Mais au-delà de la parole, le corps lui aussi est un réceptacle de mémoire. Il parle à sa manière, entre autre de façon subliminale. Le corps se souvient, à travers des tensions, des postures, des symptômes somatiques, ce que l’esprit a parfois relégué dans les recoins obscurs de l’oubli. Ces empreintes corporelles témoignent des traumatismes anciens, des blessures émotionnelles non guéries, que seules l’attention et la compréhension, c’est-à-dire l’alliance thérapeutique, apaisent.
De ma position de psychanalyste, cette vérité me confirme que, sur le divan, le dialogue entre le corps et la parole crée un espace unique où mémoires verbales et corporelles se rencontrent. Ce processus permet de recomposer l’histoire personnelle, de redonner cohérence et sens à des fragments de vie épars. C’est dans cette alchimie entre dire et ressentir que s’opère le travail de mémoire, un travail qui libère et qui permet, je le constate au quotidien avec mes patients, de se réconcilier avec soi-même.

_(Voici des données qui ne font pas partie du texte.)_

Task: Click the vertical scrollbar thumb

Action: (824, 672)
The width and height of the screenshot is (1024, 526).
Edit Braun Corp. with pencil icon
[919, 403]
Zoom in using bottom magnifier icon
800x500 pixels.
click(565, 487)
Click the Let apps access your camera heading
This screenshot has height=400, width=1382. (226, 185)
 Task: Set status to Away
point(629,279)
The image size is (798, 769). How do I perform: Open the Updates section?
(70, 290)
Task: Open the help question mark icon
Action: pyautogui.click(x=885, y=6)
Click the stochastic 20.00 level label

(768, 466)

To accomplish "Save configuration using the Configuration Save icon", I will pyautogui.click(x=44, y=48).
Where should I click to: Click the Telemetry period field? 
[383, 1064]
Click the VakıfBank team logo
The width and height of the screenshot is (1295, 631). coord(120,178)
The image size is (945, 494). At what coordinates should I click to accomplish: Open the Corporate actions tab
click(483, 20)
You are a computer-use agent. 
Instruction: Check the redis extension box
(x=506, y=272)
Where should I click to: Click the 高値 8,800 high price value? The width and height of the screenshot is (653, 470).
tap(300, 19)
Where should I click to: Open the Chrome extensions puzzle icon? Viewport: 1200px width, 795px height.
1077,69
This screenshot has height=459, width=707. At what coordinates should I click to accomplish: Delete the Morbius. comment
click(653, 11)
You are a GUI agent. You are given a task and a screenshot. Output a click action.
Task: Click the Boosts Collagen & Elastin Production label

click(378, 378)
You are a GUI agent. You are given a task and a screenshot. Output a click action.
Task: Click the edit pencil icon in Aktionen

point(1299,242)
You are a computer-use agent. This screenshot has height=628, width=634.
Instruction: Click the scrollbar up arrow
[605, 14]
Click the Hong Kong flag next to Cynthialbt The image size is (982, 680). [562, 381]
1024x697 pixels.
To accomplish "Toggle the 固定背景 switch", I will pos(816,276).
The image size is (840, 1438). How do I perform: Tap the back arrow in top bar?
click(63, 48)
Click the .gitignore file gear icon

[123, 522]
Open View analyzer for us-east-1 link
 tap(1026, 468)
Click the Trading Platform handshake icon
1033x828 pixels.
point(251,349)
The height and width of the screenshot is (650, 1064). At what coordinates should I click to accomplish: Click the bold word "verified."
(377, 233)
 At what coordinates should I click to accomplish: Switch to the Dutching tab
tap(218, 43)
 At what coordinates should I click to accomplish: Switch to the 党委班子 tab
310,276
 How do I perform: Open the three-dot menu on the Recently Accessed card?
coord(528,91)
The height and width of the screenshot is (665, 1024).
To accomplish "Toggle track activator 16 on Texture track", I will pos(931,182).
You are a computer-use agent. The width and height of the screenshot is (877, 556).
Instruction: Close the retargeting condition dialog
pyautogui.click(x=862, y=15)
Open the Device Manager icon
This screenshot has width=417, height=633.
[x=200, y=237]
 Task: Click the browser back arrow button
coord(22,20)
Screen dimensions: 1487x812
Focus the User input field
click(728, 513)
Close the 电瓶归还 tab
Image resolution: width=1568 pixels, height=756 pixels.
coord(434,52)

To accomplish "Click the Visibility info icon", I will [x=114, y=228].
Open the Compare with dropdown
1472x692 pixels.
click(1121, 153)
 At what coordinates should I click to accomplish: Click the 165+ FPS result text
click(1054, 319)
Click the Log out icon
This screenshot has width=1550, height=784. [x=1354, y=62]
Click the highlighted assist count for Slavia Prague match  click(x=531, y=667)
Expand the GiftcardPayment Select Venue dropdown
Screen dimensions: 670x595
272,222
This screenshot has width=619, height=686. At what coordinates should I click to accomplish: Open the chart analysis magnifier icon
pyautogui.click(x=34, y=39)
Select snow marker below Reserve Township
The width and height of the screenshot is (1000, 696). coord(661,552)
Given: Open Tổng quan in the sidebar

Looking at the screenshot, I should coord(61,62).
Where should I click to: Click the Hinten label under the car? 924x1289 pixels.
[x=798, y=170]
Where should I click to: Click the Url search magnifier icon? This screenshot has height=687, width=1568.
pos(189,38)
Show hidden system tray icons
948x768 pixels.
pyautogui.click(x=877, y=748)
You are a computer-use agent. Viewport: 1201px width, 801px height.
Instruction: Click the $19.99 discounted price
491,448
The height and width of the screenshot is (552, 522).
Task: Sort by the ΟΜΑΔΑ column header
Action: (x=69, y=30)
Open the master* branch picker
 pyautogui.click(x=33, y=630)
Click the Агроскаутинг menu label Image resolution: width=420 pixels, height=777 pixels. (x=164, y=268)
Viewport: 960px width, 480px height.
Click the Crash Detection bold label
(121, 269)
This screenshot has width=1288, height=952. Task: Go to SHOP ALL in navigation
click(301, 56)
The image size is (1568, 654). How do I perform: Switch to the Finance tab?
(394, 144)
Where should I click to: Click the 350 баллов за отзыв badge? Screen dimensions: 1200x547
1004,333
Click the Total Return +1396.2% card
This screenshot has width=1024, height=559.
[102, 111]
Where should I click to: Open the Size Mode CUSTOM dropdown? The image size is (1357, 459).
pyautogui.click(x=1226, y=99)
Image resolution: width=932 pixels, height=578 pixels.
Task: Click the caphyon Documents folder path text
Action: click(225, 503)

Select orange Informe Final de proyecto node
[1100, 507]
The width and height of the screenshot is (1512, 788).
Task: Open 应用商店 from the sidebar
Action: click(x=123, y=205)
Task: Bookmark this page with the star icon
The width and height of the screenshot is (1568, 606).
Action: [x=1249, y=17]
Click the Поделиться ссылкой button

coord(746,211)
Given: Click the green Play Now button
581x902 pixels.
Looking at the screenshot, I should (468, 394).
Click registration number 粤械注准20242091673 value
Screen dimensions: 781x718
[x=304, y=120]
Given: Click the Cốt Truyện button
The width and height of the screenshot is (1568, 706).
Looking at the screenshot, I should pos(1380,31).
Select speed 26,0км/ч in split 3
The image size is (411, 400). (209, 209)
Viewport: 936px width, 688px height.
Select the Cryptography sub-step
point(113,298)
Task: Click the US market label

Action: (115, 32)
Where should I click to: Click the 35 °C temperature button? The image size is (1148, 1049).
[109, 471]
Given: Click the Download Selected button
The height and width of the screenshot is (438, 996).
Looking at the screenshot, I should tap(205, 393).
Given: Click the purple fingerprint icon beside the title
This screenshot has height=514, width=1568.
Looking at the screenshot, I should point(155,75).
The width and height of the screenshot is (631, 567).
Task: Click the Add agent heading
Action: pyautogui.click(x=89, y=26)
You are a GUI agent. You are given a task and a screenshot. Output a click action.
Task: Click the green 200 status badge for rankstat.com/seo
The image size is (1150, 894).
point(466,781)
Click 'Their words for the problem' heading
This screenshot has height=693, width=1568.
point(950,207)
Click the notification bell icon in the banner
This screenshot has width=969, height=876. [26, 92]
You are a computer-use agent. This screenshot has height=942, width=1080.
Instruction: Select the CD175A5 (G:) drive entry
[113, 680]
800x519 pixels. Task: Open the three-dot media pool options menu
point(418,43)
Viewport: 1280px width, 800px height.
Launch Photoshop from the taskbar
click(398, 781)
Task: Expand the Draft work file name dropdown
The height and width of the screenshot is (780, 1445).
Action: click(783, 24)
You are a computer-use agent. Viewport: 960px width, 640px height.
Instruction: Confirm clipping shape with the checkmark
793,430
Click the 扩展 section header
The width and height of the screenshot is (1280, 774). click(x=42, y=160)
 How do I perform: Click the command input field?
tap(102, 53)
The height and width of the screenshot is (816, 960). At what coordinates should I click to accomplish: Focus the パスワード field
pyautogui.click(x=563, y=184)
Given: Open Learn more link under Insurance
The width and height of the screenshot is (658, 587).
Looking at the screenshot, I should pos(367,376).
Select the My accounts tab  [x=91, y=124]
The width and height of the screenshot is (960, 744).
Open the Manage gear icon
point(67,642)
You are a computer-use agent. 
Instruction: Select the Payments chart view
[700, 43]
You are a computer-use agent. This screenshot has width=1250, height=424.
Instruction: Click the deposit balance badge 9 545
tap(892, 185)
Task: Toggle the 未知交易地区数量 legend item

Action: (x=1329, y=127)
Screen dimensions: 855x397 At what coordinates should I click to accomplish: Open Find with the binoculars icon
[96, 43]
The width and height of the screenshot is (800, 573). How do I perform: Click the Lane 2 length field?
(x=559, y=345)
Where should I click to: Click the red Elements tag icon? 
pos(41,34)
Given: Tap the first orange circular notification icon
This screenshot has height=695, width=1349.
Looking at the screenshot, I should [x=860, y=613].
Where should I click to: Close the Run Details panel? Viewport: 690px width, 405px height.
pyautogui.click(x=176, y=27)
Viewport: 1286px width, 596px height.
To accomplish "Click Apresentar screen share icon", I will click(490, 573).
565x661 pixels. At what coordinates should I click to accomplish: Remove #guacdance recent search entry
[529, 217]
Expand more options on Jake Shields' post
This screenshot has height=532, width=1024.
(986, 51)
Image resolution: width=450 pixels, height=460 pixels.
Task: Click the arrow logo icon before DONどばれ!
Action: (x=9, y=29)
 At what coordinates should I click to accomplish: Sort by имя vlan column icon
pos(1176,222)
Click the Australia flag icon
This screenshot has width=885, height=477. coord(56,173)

« La mémoire est l’avenir du passé », écrivait Paul Valéry, nous invitant à réfléchir sur le rôle essentiel que joue notre mémoire dans nos vies. Sigmund Freud, le père de la psychanalyse, a souligné que « les souvenirs oubliés ne sont pas perdus pour toujours », mettant en lumière l’importance de revivre et de revisiter nos expériences passées pour mieux comprendre notre présent. Enfin, comme l’a exprimé Marcel Proust, dans sa Recherche du temps perdu, « le souvenir d’une certaine image n’est que le regret d’un certain instant ».